Tuesday, March 1, 2016
Week 8 and 9 of the 52 weeks of gratitude challenge! Week 8 was express gratitude to 3 people and week 9 was log how you did and felt.
I will admit, I chickened out. I only expressed gratitude to 1 person. I guess I'm not very good at it when it isn't in the moment. Other than saying thank you to people at the store, or someone who opens a door for me, I found it difficult to go out of my way and tell someone why I was grateful for them.
However, I do understand the importance of gratitude and hopefully I make up for it every night when I pray and express gratitude to my Heavenly Father for all He has blessed me with. I also know that living a life without gratitude will lead to a life of depression. The most depressed human beings I know show very little gratitude. In fact, there is a commonality with grumpy behavior and entitlement. People who are miserable are very consumed with themselves and often feel little gratefulness. I have noticed that people who are particularly picky have forgotten how blessed they really are.

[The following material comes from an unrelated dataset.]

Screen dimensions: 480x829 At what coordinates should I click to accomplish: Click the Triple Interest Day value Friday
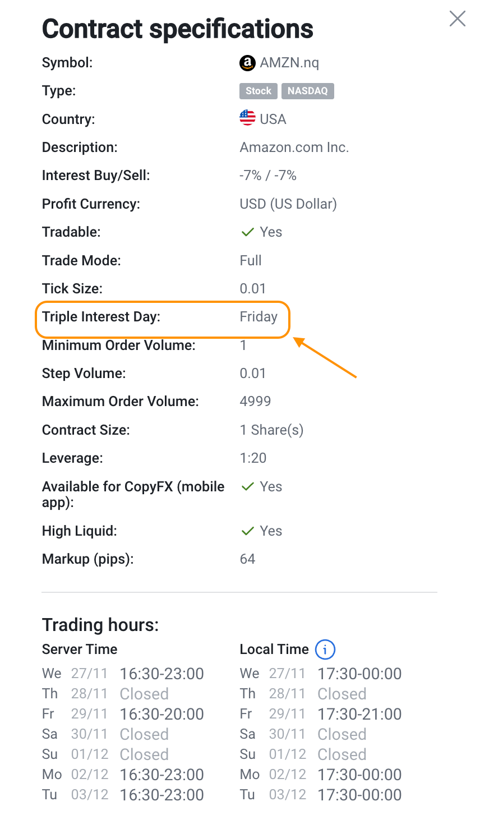coord(259,317)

Just a random example. Someone might be superbly picky about their food. It might be cold, or not cut right, or it just didn't satisfy them. What you will come to know is that no food will satisfy them. They will eat a very fine meal and always find something wrong with it. They have forgotten how to be grateful for food. They are so worried about themselves they don't remember that much of the world has very little to eat. Cold or hard or chewy.

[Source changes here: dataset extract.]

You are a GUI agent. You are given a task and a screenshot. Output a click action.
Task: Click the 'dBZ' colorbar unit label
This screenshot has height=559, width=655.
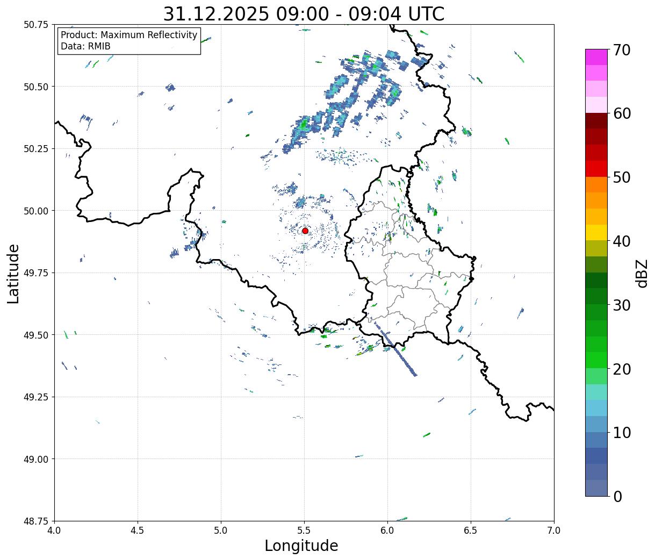pyautogui.click(x=642, y=273)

Another example would be someone who constantly points out the negative side of every circumstance. I used to be guilty of this and I'm sure I still slip up now and then, but I have made big efforts to change because I became really annoyed with people who only see the negative. It could be a beautiful sunny day outside, spent with family and loved ones, and a negative person will say, I forgot my sunglasses. I don't want to be here. Or whatever. You get the point. They will point out silly stupid things just to ruin a moment. They have forgotten that some,l countries are plagued with war. Some countries do not have the freedoms we have. Some places it is not even safe to be outdoors and a negative person will complain about the sunshine!?
The truth is, the more blessed we become, the more petty our complaints become. The ugly truth is, the more petty we are the more opportunities God provides for us to be humbled. Now, a negative person would choose to believe this means they live a hard life, or that God is picking on them in some way. They will claim the victim and go on living more bitter than before. They don't see how simple it is to be humble, to be grateful, and to overcome those obstacles. Because once you have been refined, God has little need to "refine" you further. It is ironic.
When you forget to be humble and grateful, your life is steered by misery, selfishness, and depression. You cannot find joy in even tiny things, because you are so worried about finding things wrong with your life. I always want to improve on this and hope I can get better and be a good example to my children. Being grateful brings you closer to Christ and helps you live a happier more fulfilling life. It is a skill and takes time to develop, but anyone and EVERYONE should do it.